Brief
Copy the listing below verbatim, from its first line through the line containing "click(1189, 409)", and omit the pictures from your copy.

Material shown
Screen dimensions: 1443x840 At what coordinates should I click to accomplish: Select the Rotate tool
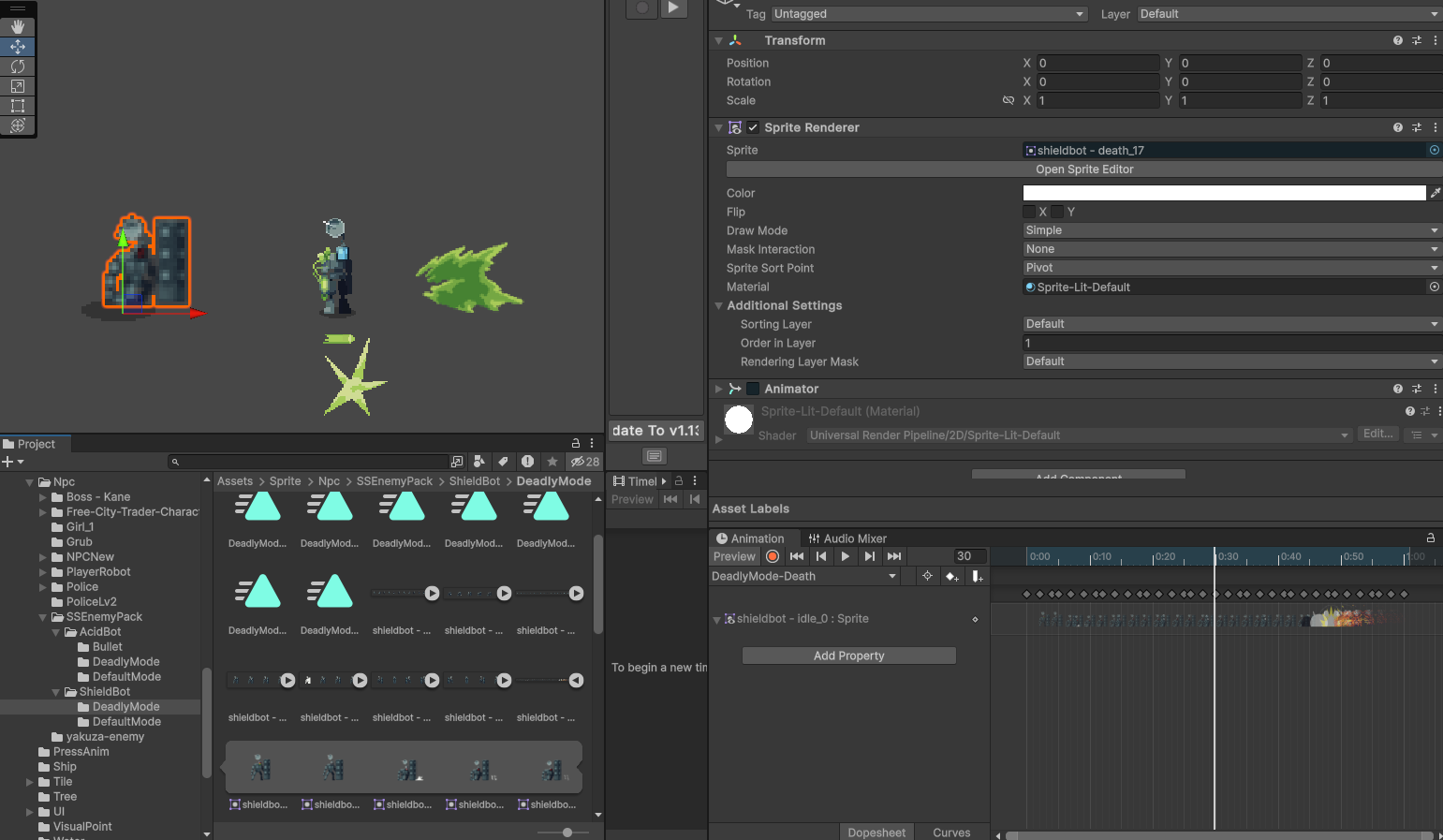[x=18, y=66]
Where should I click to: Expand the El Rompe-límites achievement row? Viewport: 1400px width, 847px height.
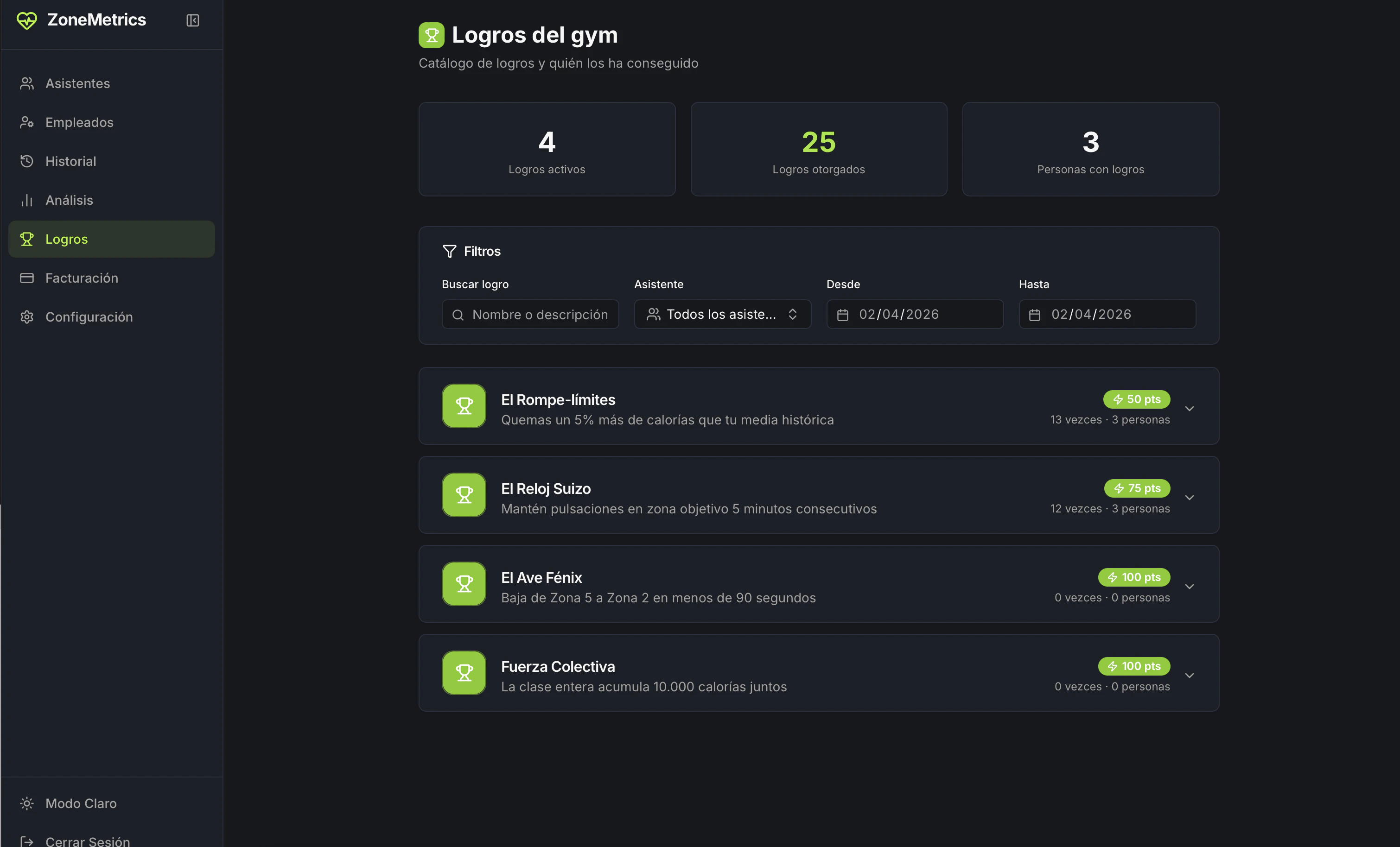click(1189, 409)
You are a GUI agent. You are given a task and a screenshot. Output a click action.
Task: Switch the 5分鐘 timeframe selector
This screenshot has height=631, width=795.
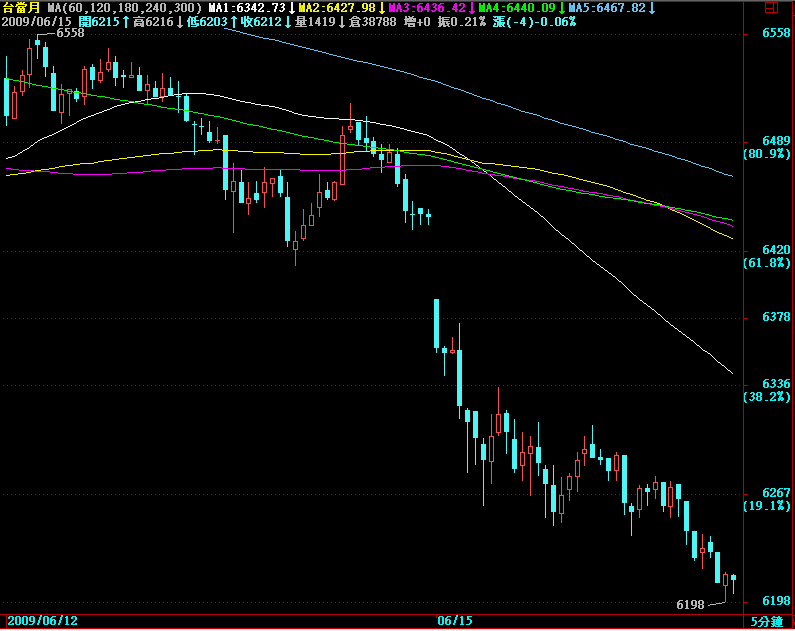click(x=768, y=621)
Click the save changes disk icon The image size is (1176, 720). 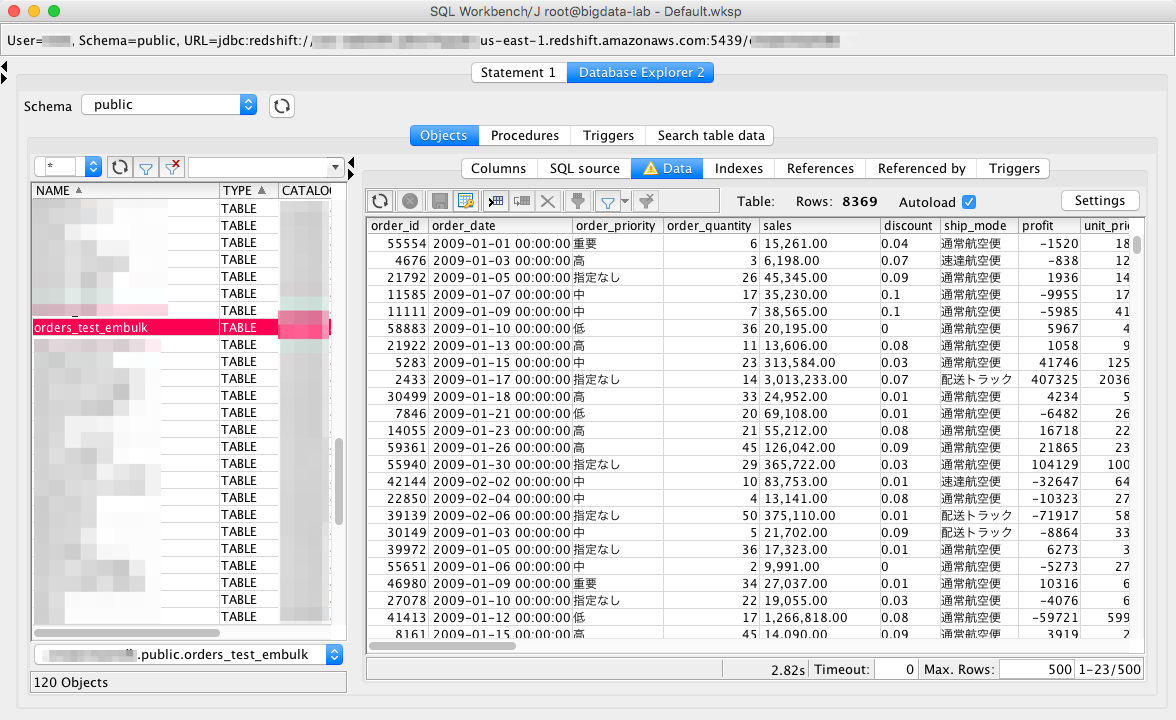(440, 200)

Reply
Screen dimensions: 1443x840 At what coordinates should I click to accomplish: Select the Rotate tool
[x=18, y=66]
Where should I click to: Expand the El Rompe-límites achievement row? Viewport: 1400px width, 847px height.
click(1189, 409)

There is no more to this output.